PSG technologists should be familiar with how to check, set, and retain the desired oximeter settings. Some oximeters “default to slower, factory-set averaging times,” every time they are turned on, Davila says.

Additional Research
In a second study by Davila et al,3 the display mode was evaluated in addition to the acquisition setting. The purpose of the study was to determine whether methodically changing the recording setting and the display mode would produce different desaturation indices. Of the original 140 patients, thought to have OSA, who were asked to participate in the study, 75 provided data that could be used.

Patients were again connected to three identical pulse oximeters. The pulse oximeter signal was then collected at intervals of 3, 6, and 12 seconds. At the conclusion of the PSG, the trend-output option for each oximeter was used to display, on paper running at 20 cm/min, three additional Spo2 signals from its memory.

Pearson coefficients and the Bland-Altman method were used to compare the online and stored tracings. While Pearson coefficients indicated some similarities between online and memory modes, there were some variations. The Bland-Altman plots showed a greater disparity between the online and stored data. This study suggests the importance of disclosing the display mode (in addition to the acquisition speed) when acquiring data and scoring the results of sleep studies.

Mary Anne Gates, RCP, is a polysomnography technician at Northcoast Medical, Toledo, Ohio.

1. National Coverage for Analysis.
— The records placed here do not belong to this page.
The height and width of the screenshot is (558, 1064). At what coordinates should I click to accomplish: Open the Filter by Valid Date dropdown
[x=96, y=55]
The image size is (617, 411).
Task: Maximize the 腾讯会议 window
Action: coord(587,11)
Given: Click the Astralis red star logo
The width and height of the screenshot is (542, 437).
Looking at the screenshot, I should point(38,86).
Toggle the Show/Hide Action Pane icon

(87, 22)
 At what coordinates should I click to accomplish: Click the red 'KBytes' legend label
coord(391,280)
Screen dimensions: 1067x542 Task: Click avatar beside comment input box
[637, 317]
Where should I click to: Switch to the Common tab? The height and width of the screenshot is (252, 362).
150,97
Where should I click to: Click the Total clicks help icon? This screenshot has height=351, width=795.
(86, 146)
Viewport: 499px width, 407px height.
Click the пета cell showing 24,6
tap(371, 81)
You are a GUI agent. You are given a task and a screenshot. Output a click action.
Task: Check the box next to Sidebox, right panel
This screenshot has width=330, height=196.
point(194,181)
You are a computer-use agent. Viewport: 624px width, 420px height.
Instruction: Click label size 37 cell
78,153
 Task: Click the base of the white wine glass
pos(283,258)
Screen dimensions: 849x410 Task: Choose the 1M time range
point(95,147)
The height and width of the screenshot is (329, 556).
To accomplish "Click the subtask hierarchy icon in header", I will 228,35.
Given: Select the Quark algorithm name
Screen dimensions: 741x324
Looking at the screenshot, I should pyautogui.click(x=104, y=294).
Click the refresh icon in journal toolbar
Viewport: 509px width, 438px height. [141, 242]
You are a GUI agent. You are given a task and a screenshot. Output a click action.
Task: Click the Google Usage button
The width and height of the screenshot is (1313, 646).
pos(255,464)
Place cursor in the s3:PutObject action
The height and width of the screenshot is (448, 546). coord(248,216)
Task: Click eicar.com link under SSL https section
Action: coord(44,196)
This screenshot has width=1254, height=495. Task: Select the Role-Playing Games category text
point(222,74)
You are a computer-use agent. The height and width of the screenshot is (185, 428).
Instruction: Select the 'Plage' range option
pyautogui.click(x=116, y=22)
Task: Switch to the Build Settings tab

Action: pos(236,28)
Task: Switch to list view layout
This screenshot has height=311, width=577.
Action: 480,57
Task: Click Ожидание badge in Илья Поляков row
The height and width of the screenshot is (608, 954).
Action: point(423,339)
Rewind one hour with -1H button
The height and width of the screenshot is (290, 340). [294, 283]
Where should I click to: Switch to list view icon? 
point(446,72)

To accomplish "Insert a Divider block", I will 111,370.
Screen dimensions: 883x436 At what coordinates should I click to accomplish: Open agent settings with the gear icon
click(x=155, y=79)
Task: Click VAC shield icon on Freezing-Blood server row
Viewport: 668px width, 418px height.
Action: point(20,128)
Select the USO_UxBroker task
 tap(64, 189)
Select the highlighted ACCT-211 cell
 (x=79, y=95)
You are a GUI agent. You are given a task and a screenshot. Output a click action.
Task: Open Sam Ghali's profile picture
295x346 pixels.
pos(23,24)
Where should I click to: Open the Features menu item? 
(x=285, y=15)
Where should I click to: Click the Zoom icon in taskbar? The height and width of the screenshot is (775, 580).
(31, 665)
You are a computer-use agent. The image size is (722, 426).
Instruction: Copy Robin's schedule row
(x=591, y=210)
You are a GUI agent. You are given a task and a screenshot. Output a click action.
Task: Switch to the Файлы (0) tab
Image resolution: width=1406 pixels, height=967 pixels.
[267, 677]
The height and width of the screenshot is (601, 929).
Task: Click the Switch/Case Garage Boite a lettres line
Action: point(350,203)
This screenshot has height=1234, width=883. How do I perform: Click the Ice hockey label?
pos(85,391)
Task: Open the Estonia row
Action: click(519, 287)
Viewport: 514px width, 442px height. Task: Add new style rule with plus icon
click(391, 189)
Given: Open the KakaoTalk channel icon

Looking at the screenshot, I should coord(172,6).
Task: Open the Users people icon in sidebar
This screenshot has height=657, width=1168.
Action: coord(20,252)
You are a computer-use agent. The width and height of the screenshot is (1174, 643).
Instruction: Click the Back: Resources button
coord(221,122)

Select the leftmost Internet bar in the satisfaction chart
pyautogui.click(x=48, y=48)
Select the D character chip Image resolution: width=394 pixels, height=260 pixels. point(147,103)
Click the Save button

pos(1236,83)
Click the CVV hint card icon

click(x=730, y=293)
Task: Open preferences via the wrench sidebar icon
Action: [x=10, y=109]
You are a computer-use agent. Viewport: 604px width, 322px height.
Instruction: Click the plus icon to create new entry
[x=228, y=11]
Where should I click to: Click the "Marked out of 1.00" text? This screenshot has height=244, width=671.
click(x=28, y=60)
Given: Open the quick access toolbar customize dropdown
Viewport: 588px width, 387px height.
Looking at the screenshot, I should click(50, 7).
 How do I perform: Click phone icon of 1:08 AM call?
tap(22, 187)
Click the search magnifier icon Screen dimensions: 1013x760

Continuous Positive Airway Pressure (CPAP) Therapy for Obstructive Sleep Apnea (OSA). Baltimore: Centers for Medicare and Medicaid Services; 2003.
2. Davila DG, Richards K, Marshall BL, et al. Oximeter’s acquisition parameter influences the profile of respiratory disturbances. Sleep. 2003;26:91-95.
3. Davila DG, Richards KC, Marshall BL, O’Sullivan PS, Gregory TG. Oximeter performance: the influence of acquisition parameters. Chest. 2002;122:1654-1660.